= PAGE TEXT =
□ □ □
From what I know about << bitwise shift operation, it multiplies the number by 2.  So if I wanted to shift it by 4 bits, it would multiply by 2^n (n=4) giving me 16.  I tried writing a program with a subroutine that loops 16 times, adding the number to itself in the loop.  But I just get a wrong result due to overflow perhaps.
Posted on 2008-02-22 10:11:04 by John_L
Shifting in assembly is quite easy:

mov eax, 10d
shl eax, 1 ; 20d  (10100b)
shl eax, 2 ; 40d  (101000b)
shl eax, 3 ; 80d  (1010000b)
shl eax, 4 ; 160d (10100000b)

If you add the content to itself - you shift the value each time by 1. So if you want to shift 4 bits you would need to add the value to itself 4 times.

mov eax, 10
add eax, eax ; 10d + 10d = 20d  (10100b)
add eax, eax ; 20d + 20d = 40d  (101000b)
add eax, eax ; 40d + 40d = 80d  (1010000b)
add eax, eax ; 80d + 80d = 160d (10100000b)
Posted on 2008-02-22 11:51:48 by JimmyClif
So don't add the value to itself 16 times then, only 4?  The instruction set on the LC3 simulator is very limited, and I'm only at a beginner level.  I'm gonna keep to the loop and just add the value to itself 4 times.  Hopefully that works...

What about if I were to shift to the right, how would I divide it properly?
Posted on 2008-02-22 12:24:47 by John_L
Number Systems 101:

Binary shifts can be thought of as a div or mul by some power of 2.
Binary operations are all about the number 2 in fact - you're working with a Base 2 number system, thus the name Binary.

for each bit position of shift to the left, its multiply by 2 (or add if you like)
for each bit position of shift to the right, its divide by two.

So to shift to the right by 4 binary places, we must /2 four times.
ie /2/2/2/2

This is the same as saying 'divide by 2 to the power of N" where N is the number of places.

2 to the power of 4 is 2*2*2*2 , which is 16.
You can simply divide by 16, and you have shifted 4 places to the right !!

I hope this helps to clarify things.
Posted on 2008-02-23 03:31:19 by Homer
I think what John said is that this LC3 simulator and has no MUL or DIV instructions. I don't really know how to do a divison without DIV or Shifts.
Posted on 2008-02-23 11:42:54 by JimmyClif
Its possible to search for the division factor through the repeated subtraction of a growing integer. This is a slow process, but will work on a machine with no div or shift.
Lets call the growing divisor X and the iteration counter Y.
□ □ □
= MATERIAL SHOWN =
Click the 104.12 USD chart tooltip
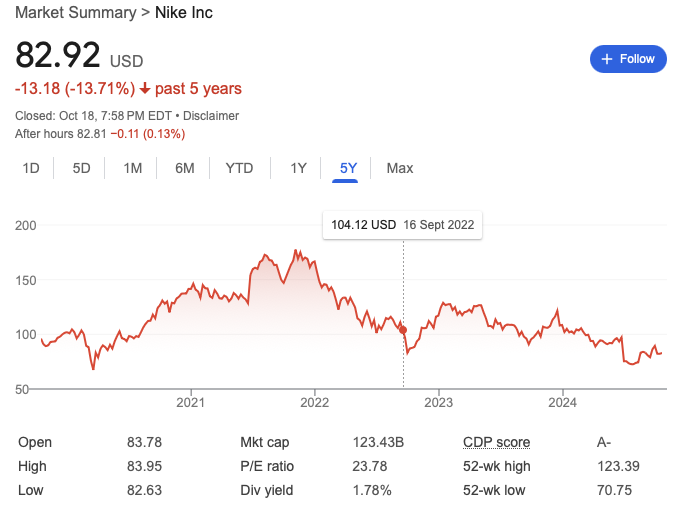This screenshot has width=676, height=512. pyautogui.click(x=402, y=225)
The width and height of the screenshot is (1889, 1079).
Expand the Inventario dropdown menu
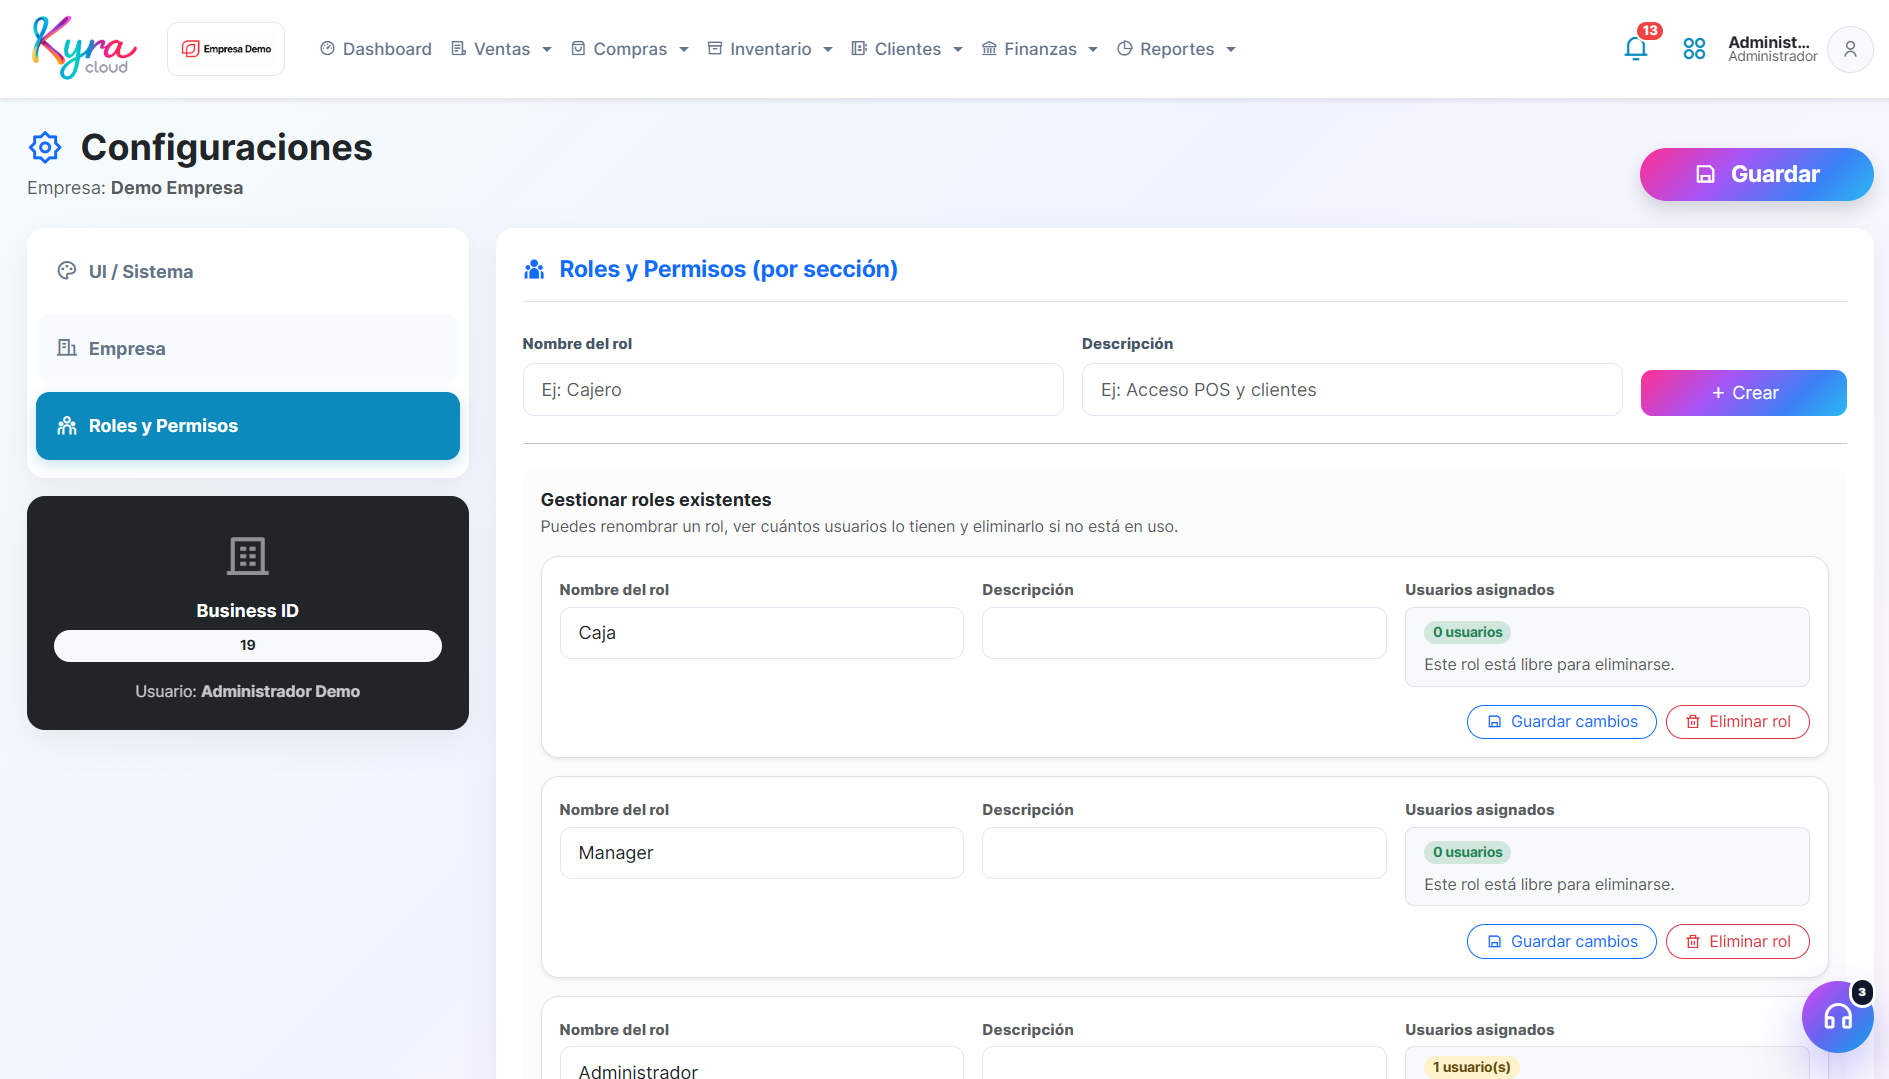coord(770,49)
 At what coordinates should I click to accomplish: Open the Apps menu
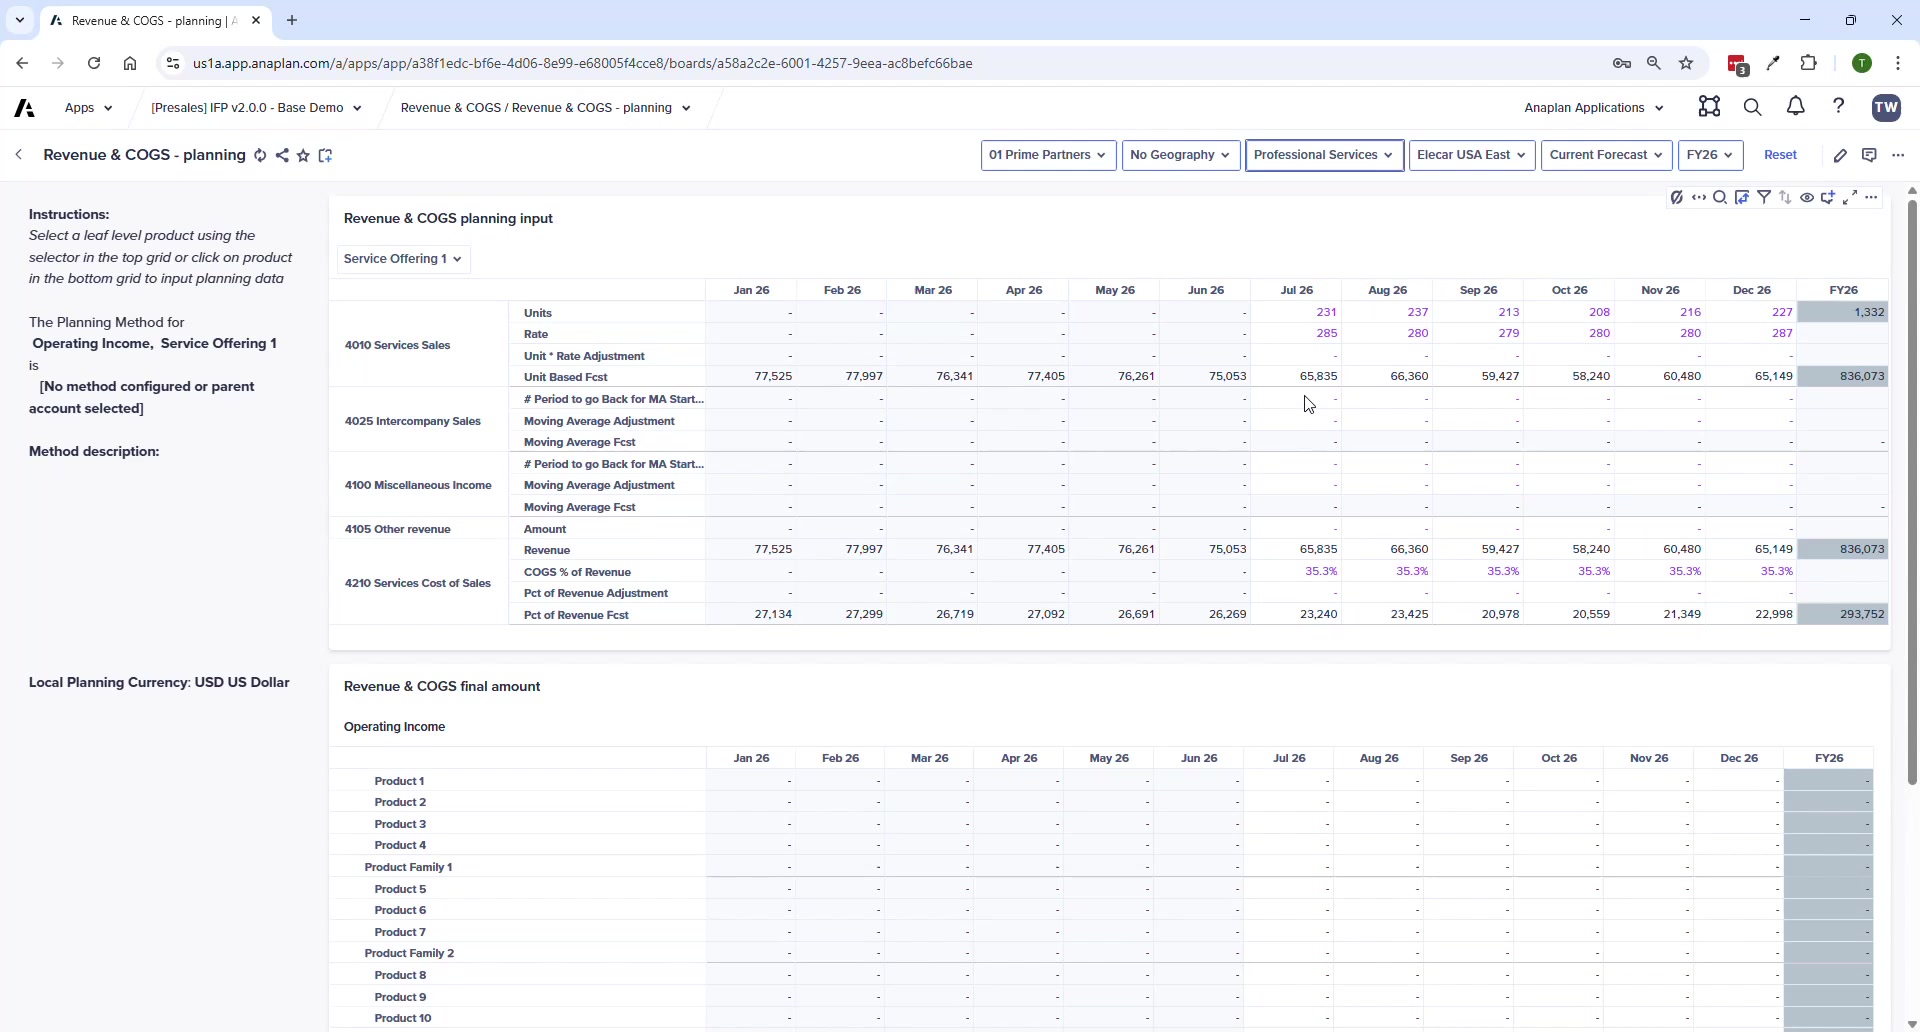pyautogui.click(x=88, y=107)
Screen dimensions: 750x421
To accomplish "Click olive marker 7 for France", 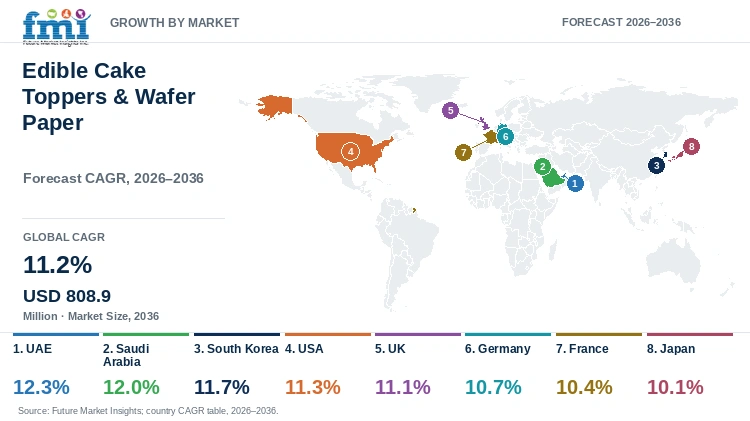I will 463,153.
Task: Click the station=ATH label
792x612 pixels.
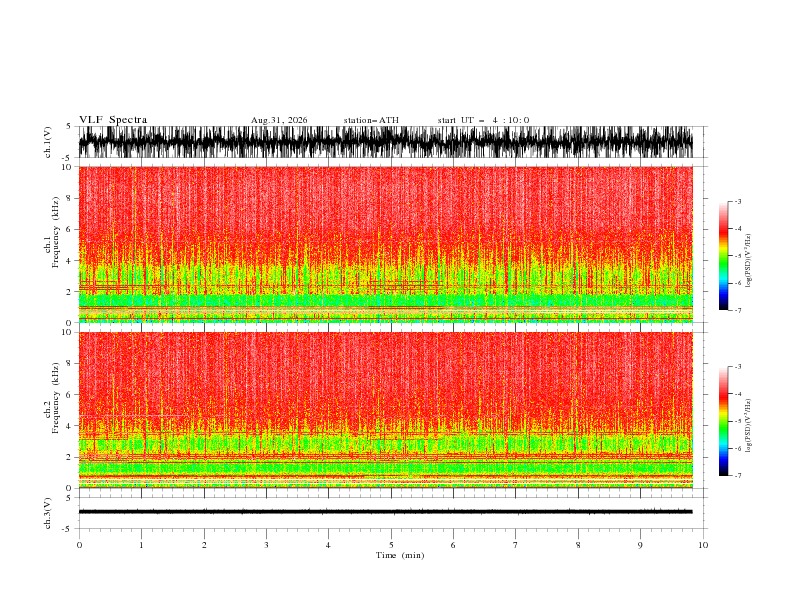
□ □ □
= GIVEN REQUEST =
Answer these questions using the forum thread on bit shifting:
(a) Which simulator is said to have a very limited instruction set?
(b) How many times must a value be added to itself to shift it 4 bits to the left?
(c) What number can you divide by to shift a value 4 places to the right?

= TASK ANSWER =
(a) The LC3 simulator
(b) 4 times
(c) 16